| Extrait du document |
::::

D'autres études font aussi état d’effets bénéfiques mais seulement dans
certains sous-groupes. Une récente méta-analyse sur des sujets de plus de 65
ans conclut de manière convergente que la consommation d'alcool légère à
modérée est associée à un risque moindre d'environ 35 à 45% de déclin cognitif
ou de démence par rapport à l’abstinence.
Un
médicament en phase de test: le resvératrol
On pourra
rapprocher ces travaux de l’initiative de chercheurs de la Georgetown
University: ils souhaitent faire le point le plus objectif possible sur
la façon dont on pourrait à l'avenir utiliser le resvératrol (un composé
présent notamment dans les raisins et vins rouges) contre le
développement de la maladie d’Alzheimer. La Georgetown
University vient ainsi de lancer une grande étude nationale, soutenue par
le National Institute on Aging (NIA-NIH) en collaboration avec 24 institutions
universitaires américaines. Il s’agit d’un essai de phase II de douze mois qui
vise à examiner les effets du resvératrol sur des patients atteints de démence
légère à modérée de type maladie d'Alzheimer. Ce travail est coordonné par le
Pr R. Scott Turner, directeur du Georgetown University Medical Center's Memory
Disorders Program. Aujourd’hui le resvératrol (et a fortiori les vins rouges)
n'est pas approuvé par le Food and Drug Administration pour le traitement de la
maladie d'Alzheimer.
La plupart
des études montrant les bénéfices du resvératrol a été menée sur l’animal et
surtout sur des souris, et avec des doses qui dépassent de loin l'apport d’une
consommation quotidienne modeste de vin rouge. Ici les participants
devront subir deux ponctions lombaires, trois IRM cérébrales, des prélèvements
sanguins et des tests d'urine. Un autre objectif sera de confirmer les
bénéfices du resvératrol en prévention du diabète.

::::

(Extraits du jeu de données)
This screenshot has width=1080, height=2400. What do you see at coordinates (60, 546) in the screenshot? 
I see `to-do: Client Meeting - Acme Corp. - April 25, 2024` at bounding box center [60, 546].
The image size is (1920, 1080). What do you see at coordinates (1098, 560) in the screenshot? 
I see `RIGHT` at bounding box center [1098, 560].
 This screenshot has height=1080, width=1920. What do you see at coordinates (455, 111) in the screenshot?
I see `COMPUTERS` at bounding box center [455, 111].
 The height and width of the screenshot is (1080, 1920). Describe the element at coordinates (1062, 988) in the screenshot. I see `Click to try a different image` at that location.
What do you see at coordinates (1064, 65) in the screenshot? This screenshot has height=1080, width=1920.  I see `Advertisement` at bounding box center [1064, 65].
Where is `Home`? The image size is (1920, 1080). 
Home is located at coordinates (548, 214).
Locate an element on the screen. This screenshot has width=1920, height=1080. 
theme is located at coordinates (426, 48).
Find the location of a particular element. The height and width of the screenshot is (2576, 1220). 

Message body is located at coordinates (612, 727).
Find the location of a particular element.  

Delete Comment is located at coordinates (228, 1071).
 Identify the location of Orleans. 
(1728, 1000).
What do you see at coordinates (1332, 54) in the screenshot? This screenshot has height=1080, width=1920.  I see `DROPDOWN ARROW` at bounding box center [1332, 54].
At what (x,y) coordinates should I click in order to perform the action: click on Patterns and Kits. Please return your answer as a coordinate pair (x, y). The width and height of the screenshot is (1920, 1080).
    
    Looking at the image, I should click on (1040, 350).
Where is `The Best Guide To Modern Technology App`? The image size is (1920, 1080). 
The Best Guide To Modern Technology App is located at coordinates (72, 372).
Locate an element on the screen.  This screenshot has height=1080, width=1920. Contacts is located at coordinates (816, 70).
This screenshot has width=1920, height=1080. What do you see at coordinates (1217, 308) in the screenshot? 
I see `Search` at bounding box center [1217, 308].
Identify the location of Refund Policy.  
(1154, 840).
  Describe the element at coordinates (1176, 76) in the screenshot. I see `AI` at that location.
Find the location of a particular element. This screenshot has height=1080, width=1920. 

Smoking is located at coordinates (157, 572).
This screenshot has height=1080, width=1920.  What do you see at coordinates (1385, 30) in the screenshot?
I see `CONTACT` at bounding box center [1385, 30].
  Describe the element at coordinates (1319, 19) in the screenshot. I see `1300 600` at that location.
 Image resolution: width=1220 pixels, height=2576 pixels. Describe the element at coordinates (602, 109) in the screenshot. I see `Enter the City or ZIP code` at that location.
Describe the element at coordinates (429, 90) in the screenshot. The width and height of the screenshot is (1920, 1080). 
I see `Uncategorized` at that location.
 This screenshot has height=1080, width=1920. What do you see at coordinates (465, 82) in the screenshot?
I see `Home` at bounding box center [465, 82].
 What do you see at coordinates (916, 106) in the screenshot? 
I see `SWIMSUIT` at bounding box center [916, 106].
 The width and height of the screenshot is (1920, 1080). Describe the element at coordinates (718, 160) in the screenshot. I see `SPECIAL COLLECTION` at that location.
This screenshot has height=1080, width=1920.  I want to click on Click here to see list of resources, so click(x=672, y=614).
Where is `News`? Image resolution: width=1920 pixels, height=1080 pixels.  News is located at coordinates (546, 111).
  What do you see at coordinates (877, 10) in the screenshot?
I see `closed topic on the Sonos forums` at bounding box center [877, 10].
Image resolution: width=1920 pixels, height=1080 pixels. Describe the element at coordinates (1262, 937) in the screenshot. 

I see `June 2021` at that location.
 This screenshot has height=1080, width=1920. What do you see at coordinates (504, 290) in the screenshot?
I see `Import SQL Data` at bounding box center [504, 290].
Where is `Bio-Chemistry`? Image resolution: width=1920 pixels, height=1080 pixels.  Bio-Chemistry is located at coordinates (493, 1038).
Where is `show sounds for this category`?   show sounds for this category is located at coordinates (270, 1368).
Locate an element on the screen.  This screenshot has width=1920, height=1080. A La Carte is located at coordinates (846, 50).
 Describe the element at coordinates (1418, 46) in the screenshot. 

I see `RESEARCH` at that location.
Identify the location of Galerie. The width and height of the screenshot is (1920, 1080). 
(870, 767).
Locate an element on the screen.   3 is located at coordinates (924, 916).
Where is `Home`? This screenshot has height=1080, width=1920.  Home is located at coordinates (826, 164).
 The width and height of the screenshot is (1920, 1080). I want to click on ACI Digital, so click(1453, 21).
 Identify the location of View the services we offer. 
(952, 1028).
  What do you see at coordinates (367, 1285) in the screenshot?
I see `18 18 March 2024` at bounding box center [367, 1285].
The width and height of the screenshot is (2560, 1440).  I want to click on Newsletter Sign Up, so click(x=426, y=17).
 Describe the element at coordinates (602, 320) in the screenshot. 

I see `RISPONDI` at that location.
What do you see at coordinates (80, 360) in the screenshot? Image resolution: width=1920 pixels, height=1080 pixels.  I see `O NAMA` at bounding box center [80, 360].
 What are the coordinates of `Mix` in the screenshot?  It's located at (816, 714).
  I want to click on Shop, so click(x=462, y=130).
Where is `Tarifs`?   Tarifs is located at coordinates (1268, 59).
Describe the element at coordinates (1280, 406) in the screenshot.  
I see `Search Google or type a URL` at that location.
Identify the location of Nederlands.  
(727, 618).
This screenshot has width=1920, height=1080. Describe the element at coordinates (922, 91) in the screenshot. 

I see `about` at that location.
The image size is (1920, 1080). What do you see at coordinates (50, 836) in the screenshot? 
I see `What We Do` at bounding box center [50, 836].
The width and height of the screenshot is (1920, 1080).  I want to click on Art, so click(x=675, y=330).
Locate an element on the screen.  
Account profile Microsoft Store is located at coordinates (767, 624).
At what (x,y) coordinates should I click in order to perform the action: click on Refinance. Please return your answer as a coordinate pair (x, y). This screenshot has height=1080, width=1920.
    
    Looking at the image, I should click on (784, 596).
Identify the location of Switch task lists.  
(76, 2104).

::::

| Consigne à suivre |
Recopiez l'extrait du document en partant des mots « D'autres études font » et en vous arrêtant après « rapport à l’abstinence. ». Substituez-y « revue systématique » à « méta-analyse ».

| Zone de réponse |
D'autres études font aussi état d’effets bénéfiques mais seulement dans
certains sous-groupes. Une récente revue systématique sur des sujets de plus de 65
ans conclut de manière convergente que la consommation d'alcool légère à
modérée est associée à un risque moindre d'environ 35 à 45% de déclin cognitif
ou de démence par rapport à l’abstinence.